= Wang Jianli =

Wang Jianli (王建立) (871-July 4, 940), formally the Prince of Han (韓王), was a general of the Chinese Five Dynasties and Ten Kingdoms Period state Later Tang and Later Jin, who also briefly served as a chancellor during the reign of Later Tang's second emperor Li Siyuan.

== Background ==
Wang Jianli was born in 871, during the reign of Emperor Yizong of Tang. It is known that he was from Yushe, but all that is known about his family background were the names of his great-grandfather Wang Qiu (王秋), grandfather Wang Jia (王嘉), and father Wang Bian (王弁). In his youth, he was said to be ferocious and not careful in his behavior.
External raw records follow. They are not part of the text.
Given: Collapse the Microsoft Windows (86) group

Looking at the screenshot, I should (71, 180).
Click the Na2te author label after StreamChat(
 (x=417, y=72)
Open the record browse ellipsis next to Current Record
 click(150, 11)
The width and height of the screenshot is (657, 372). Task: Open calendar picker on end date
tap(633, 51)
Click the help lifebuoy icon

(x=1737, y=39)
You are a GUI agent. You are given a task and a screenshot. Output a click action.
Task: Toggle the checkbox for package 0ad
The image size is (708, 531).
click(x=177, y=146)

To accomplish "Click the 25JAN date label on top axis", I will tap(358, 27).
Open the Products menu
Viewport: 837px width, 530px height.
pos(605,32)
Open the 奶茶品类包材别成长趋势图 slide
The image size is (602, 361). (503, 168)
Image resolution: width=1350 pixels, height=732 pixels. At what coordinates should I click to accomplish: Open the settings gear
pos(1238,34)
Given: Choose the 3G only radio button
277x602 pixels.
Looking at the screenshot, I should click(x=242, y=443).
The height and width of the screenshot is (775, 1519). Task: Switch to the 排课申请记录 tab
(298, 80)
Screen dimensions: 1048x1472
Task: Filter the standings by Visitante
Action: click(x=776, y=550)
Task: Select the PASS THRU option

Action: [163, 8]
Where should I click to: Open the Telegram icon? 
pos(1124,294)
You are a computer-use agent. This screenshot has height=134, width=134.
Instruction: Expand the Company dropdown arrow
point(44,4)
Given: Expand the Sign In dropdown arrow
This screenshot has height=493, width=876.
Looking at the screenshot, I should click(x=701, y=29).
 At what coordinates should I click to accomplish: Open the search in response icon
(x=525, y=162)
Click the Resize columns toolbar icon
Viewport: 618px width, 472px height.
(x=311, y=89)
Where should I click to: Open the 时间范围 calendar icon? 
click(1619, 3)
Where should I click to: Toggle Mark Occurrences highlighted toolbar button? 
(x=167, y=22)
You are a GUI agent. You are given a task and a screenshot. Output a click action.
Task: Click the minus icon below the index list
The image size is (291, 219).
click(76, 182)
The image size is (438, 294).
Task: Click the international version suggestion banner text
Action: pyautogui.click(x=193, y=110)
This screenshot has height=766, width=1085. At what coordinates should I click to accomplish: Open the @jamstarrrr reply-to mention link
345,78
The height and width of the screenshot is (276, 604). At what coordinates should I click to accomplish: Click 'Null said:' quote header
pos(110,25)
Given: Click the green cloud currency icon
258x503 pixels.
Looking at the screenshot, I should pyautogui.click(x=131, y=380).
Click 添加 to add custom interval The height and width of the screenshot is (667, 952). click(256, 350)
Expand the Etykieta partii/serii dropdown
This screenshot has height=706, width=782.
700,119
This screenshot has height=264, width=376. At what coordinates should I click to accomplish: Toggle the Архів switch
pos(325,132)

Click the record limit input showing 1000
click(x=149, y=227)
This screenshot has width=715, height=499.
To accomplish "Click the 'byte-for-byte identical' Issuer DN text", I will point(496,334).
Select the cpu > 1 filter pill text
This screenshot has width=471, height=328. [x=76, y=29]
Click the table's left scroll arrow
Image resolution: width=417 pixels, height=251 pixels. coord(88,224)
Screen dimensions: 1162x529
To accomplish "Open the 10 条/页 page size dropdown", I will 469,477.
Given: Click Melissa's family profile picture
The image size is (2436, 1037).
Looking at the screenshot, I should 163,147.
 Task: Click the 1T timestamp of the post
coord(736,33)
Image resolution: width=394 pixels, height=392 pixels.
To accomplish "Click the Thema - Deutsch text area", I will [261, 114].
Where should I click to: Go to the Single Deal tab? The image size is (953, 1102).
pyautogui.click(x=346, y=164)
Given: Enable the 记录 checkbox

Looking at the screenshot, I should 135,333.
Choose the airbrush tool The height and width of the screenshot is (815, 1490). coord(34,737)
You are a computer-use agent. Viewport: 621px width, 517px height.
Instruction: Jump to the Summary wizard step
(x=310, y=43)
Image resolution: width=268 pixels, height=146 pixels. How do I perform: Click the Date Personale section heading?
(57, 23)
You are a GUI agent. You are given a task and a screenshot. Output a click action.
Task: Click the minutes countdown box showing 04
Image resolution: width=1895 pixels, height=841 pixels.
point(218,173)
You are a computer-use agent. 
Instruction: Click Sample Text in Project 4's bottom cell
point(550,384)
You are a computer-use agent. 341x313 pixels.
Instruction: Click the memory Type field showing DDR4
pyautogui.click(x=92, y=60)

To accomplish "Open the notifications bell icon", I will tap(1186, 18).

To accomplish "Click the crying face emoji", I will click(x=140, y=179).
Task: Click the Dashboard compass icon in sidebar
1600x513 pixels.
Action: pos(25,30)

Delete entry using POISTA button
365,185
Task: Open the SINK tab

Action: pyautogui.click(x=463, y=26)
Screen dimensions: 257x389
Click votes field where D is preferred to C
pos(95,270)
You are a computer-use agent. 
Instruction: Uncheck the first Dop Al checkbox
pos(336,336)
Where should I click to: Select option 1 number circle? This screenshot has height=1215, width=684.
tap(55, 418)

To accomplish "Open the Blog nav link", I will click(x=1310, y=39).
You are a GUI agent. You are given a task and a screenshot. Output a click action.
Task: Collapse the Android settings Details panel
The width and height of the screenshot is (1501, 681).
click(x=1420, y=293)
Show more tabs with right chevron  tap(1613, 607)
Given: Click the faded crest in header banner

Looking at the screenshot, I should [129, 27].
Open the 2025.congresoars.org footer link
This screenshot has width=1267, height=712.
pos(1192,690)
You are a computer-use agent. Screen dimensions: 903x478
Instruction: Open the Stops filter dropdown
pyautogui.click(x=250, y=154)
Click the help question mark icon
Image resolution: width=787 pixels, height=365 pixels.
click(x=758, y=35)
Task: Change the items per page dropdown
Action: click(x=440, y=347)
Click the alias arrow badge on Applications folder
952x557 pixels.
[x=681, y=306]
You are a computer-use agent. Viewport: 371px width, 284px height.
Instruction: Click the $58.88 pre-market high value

== During Jin and Later Tang ==

=== During Li Cunxu's reign ===
After Tang had fallen, Wang Jianli's home region came under the rule of Jin, and, at some point, after Li Siyuan, an adoptive brother of and general under Li Cunxu the Prince of Jin, was commissioned as the prefect of Dai Prefecture (代州, in modern Xinzhou, Shanxi), he became the disciplinary officer of LI Siyuan's army. At that time, Li Cunxu's capital was at Taiyuan, but the tombs of his grandfather Li Guochang and father Li Keyong were at Dai, so he often sent female servants to offer sacrifices to them. These female servants of the prince often disrupted the lives of the people of Dai, and Wang would arrest and whip them. When Li Cunxu heard of this, he was angry and wanted to kill Wang, but Li Siyuan interceded on his behalf, and he was spared. Wang thus became well known in the realm. Throughout Li Cunxu's reign, both as the Prince of Jin and later, after Li Cunxu established a new Later Tang as its emperor, whenever Li Siyuan received a new governorship assignment, he would take Wang with him and have Wang serve as a commander of his headquarters guard corps.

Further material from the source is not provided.